Area Café at Powerplant also serve some decently-priced yummy meals. They have an Italian menu, but you can also ask for the Oriental menu from O Cafe nearby. Their small plates are more than enough, and they serve salads and soups, too.

For cheesecake lovers like me, check out Cheesecake, etc. There’s one located in G4. The servings are just enough to share with a friend. My personal fave is the white chocolate pistachio cheesecake. Yum-yum :P

Playing Cupid
I played Cupid for two of my friends. Elisa is a friend from high school and the guy is an MBA classmate. They’ve already met, and from their stories (separately told), it sounds promising. :)

On the other hand, I have stopped dating (at least, nowadays). I just don’t want to go out for the sake of. I guess, no matter how good-looking or intelligent a person is, without the so-called spark, there’s just no point in the whole exercise. I’m very happy hanging out with my newfound friends. Besides, my heart is not yet completely healed and I’m not raring to go out and meet BF #x just yet. :)

EB's, etc
Mark organized an EB in Press Cafe for bloggers based in Manila and Petite called if I wanted to go. I didn't, mostly because I was still puyat from the all-night g, and also because I felt a little unworthy. I said I had been brain dead for so long, and most of the things that comes out from my head (to my keyboard) are all about work, school, gimik and relationships. V. juvenile. I can no longer squeeze in all the geeky things I used to do, or even the very normal things like catch up on my reading. Lined up are "Yesterday, I Cried" and LOTR "The Hobbit" (I know, Mark, I'll watch the movie. Really.) But of course, they all turned out to be non-cliquish "geeks", and I hope there'll be a second EB so I can finally meet these folks I read about online :)
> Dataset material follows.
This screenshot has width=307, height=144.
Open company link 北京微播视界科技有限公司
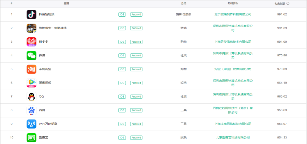tap(233, 14)
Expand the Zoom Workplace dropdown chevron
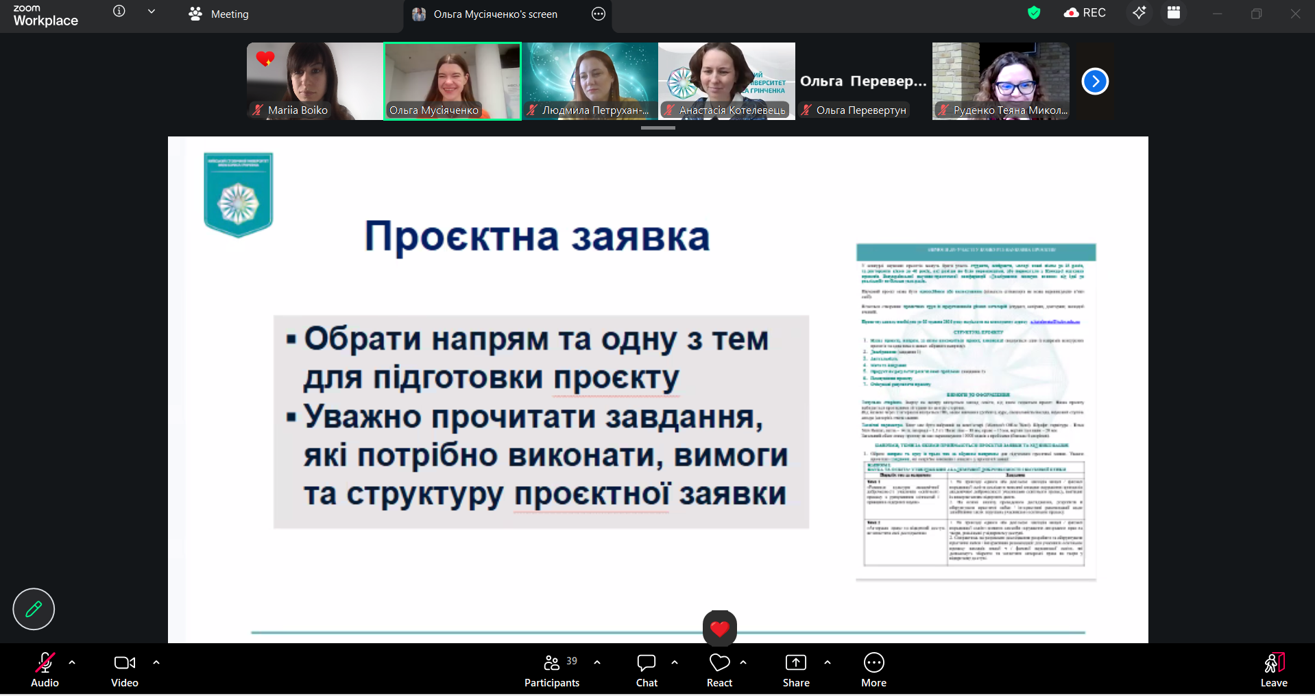This screenshot has height=696, width=1315. pyautogui.click(x=152, y=12)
FN also had a meeting-cum-EB at Hot Cafe. I was more than fashionably late. Ed who came from Novaliches even beat me to it. Sorry. No excuses. I met the bf of a Girltalker who was into war games. Sounds very interesting. But it's quite expensive to get started. I'm thinking about it, though. Beats all stress-relievers I know so far. :)
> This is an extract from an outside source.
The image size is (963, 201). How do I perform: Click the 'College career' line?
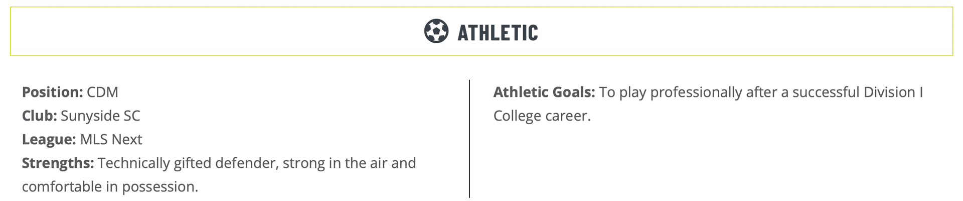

Lighthouse Family (another fave music group) was in Dish last night. And I missed the show :( Elisa said the place was packed and they did only like five songs.

Will and Grace
More than once, I tease bestfriend that he must be gay. I guess it’s mostly because I’ve never met a guy who's not only nice but who can read and understand a girl pretty well. There are times when he even voices out thoughts that I have a hard time expressing. Scary. But I did tell him that doesn’t mean I don’t appreciate his friendship. I do. So much.

Anyway, we were watching TV the other night, and I pointed out to him that “Will and Grace” was one of my favorite sitcoms. And he was right on the money when he answered that reason why I was always teasing him he was gay was because I wanted him to be like Will. And yes, I was secretly wishing he were gay. I want a guy friend who’d stick with me no matter how many relationships he’ll have, who’ll be there for me and help me with the guy chores (hehe) and who’ll be my back-up companion, in case Mr. Right never comes along. Gay men are always nice, more thoughtful, can think like women most of the time and act like real men when needed. I guess I just don’t believe in long-term friendships with “real” men, the type that goes beyond time and space. The kind I have with my best friends Petite, Risa and Arlene. We don’t talk or see each other often, but we can most often finish each other’s sentences and we can easily understand each other even without trying. Besides, real men eventually get married.